About 86 percent of the students qualify for a free or reduced lunch program, according to Principal Georgia Lazo. The student population is approximately 85 percent Latina/Latino and about 13 percent Korean. To serve this diverse population, 85 percent of the faculty are bilingual in Spanish or Korean. Some teachers can even speak three languages. The school’s enrollment has grown from 340 students in kindergarten through fifth grade to a full K-12 cohort of 1,000. And this June, it celebrates its first graduating class of college-bound seniors, including Ko, who wants to major in English and creative writing at UCLA.
“I wanted to make my parents proud of me,” Ko said. “I am still hearing congratulations from my family in Korea. I’m really proud of myself, and my mom is really proud of me.”
Her classmate Bae, a self-described video game enthusiast and artist who found classes at his former school, Fairfax High School, unchallenging, admits that he had no college ambitions when he transferred.
But after serving an internship in his senior year at the UCLA Game Lab, a research center housed in the Department of Design Media Arts and supported by the School of the Arts and Architecture and the School of Theater, Film and Television, Bae discovered something unexpected.
“The first few weeks of [my internship], my impressions of the campus were, ‘It’s alright,’” recalled Bae. “But … I started to like campus life. Because I was doing well in the lab, the supervisors at my internship site helped me create a portfolio of my work.” Bae credits Game Lab manager David Elliott with helping him perfect his portfolio from start to finish, with samples of work that Bae created during a six- month internship.
Now Bae is looking forward to majoring in design and media arts at UCLA.
Guidance counselor Agnes Cesare and Sarah Bang, GSE&IS liaison to the UCLA Community School (third and fourth from the left), are flanked by the new Bruins.
Born in Jeonju, Korea, Lee immigrated to Toronto with his family as a child. When he was in the ninth grade, they moved to Los Angeles, where he enrolled at Fairfax High School. In order to prepare for college, he took numerous AP courses and got involved in extracurricular activities, often overextending himself by taking eight classes a day.
Transferring to UCS, Lee said, set him on a more manageable trajectory toward college with a realistic but challenging curriculum and opportunities to get a glimpse of college life at UCLA.
“I took a physiology class at UCLA in the summer of my junior year,” Lee said. “I liked the professor and the class. Even if I was studying with an older group of people, I got my first college experience. It was fun.

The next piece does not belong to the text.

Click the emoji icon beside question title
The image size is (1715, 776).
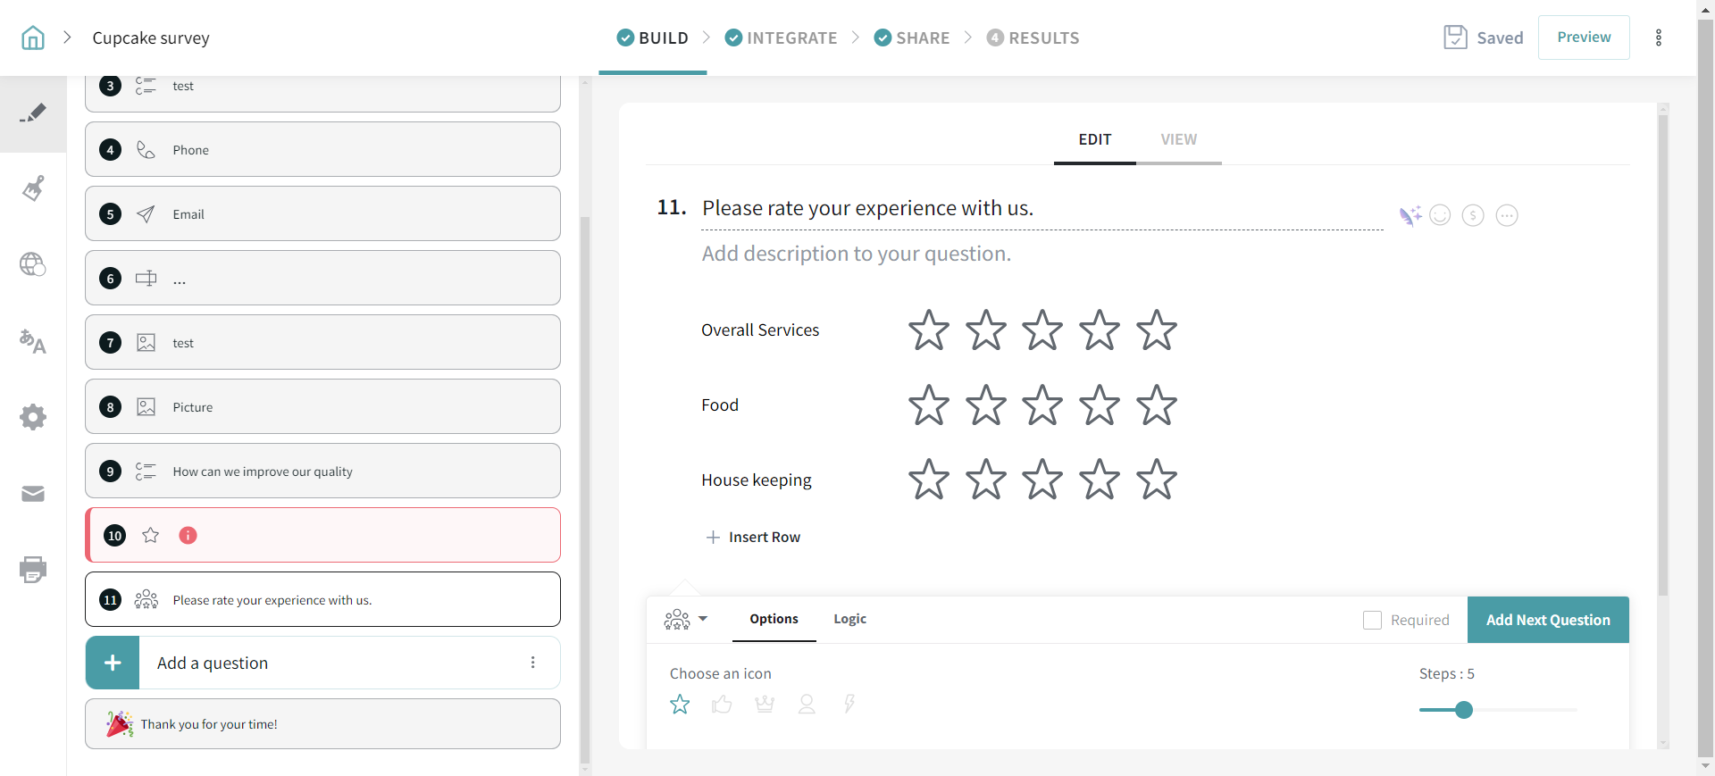point(1440,215)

“When I came here (UCS) in my junior year, my GPA was 4.2,” noted Lee, who will study biochemistry. “Now it’s 4.4. I like how I was able to gain other opportunities at UCLA Community School to prepare for college and realize important things besides what school teaches.”

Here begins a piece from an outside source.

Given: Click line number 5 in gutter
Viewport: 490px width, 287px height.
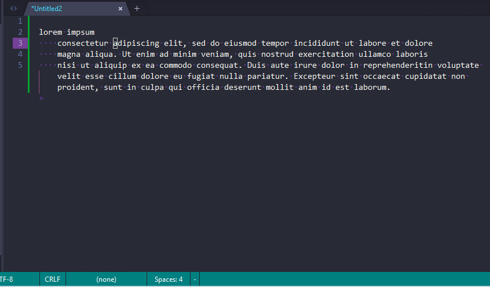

His guidance counselor, Cesare, recalled Lee’s thorough “vetting” of school officials at high schools on the Kennedy Community Schools campus before he transferred from Fairfax to UCS.

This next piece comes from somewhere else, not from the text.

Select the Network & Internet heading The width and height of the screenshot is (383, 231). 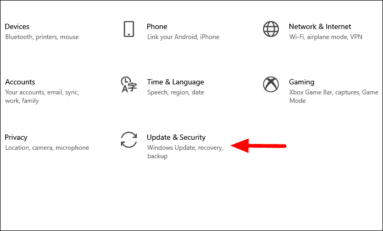coord(320,26)
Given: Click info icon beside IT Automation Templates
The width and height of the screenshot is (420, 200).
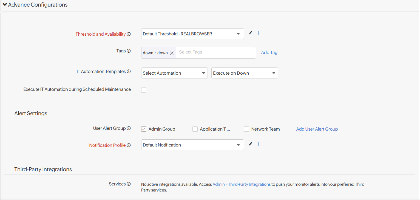Looking at the screenshot, I should [129, 72].
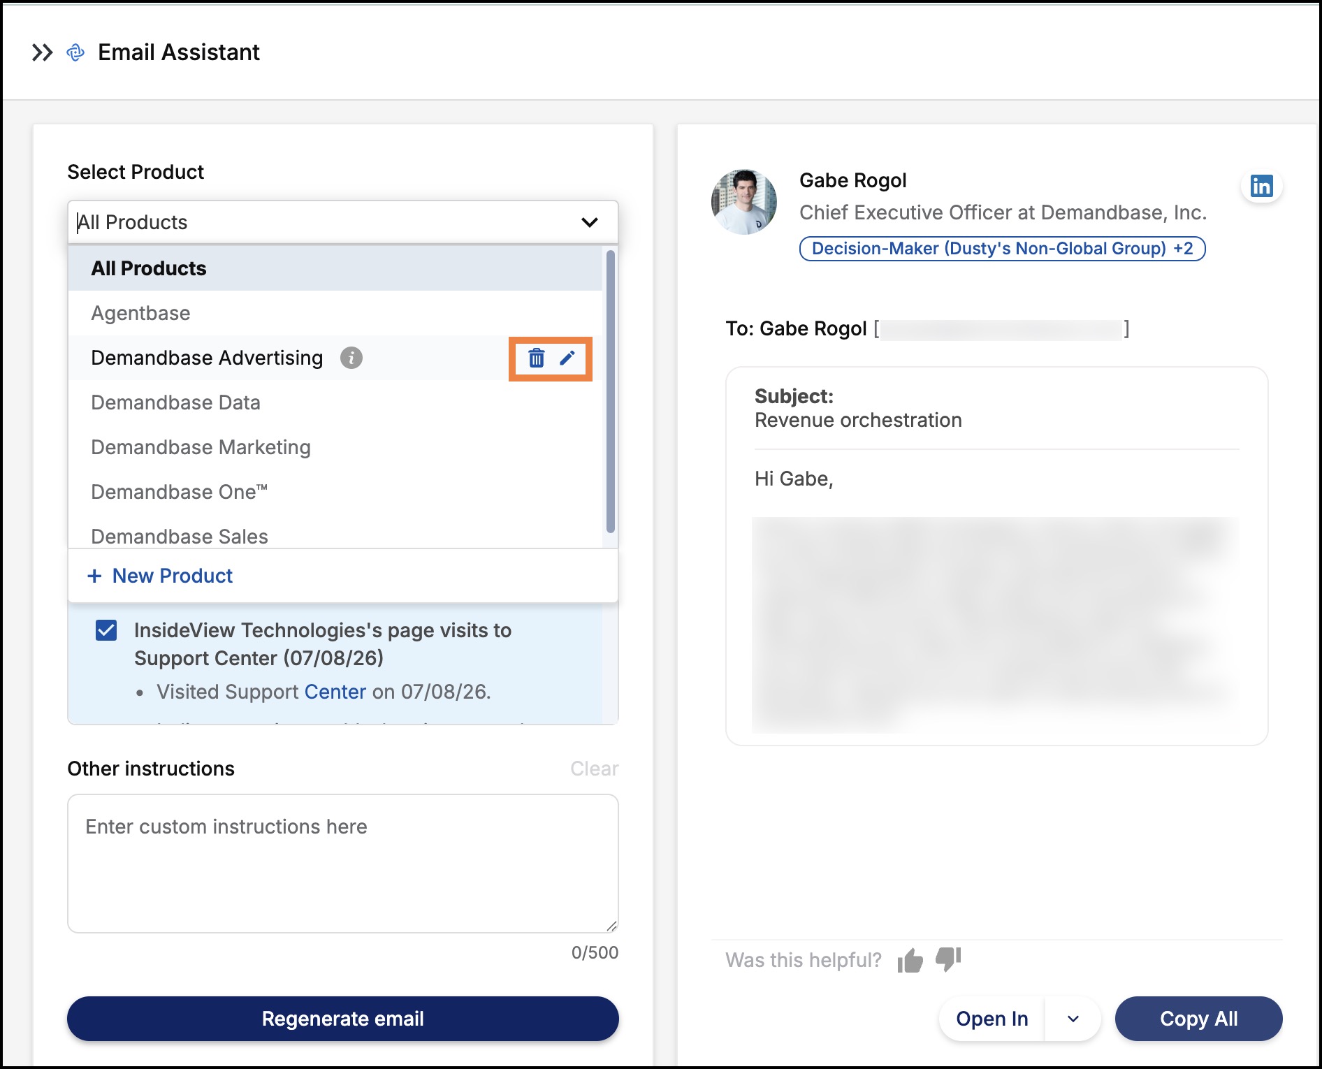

“He came to the campus and interviewed all the counselors and all the schools to make sure he was going to fit in,” Cesare said. “Although, as a small school, we didn’t offer a lot of the elective classes that he and his parents were looking for, there were other ways to get him the classes he needed.” Lee was able to take electives at Los Angeles City College.
But a small-school environment offers other advantages. “One of the things we found with the bigger high schools is that kids feel that [counselors and faculty] are distant,” Cesare said. “Here, they all know me, and I know all of them. It’s an individualized education.”
Ko shared that, although she had difficulty navigating around Los Angeles High School, transferring to UCLA Community School and working with Cesare and her teachers to plan her future was “a really good experience."
And while doing your school- and homework is vital, Ko said, “it’s really important that counselors, teachers and faculty members are here to motivate you and inspire you.”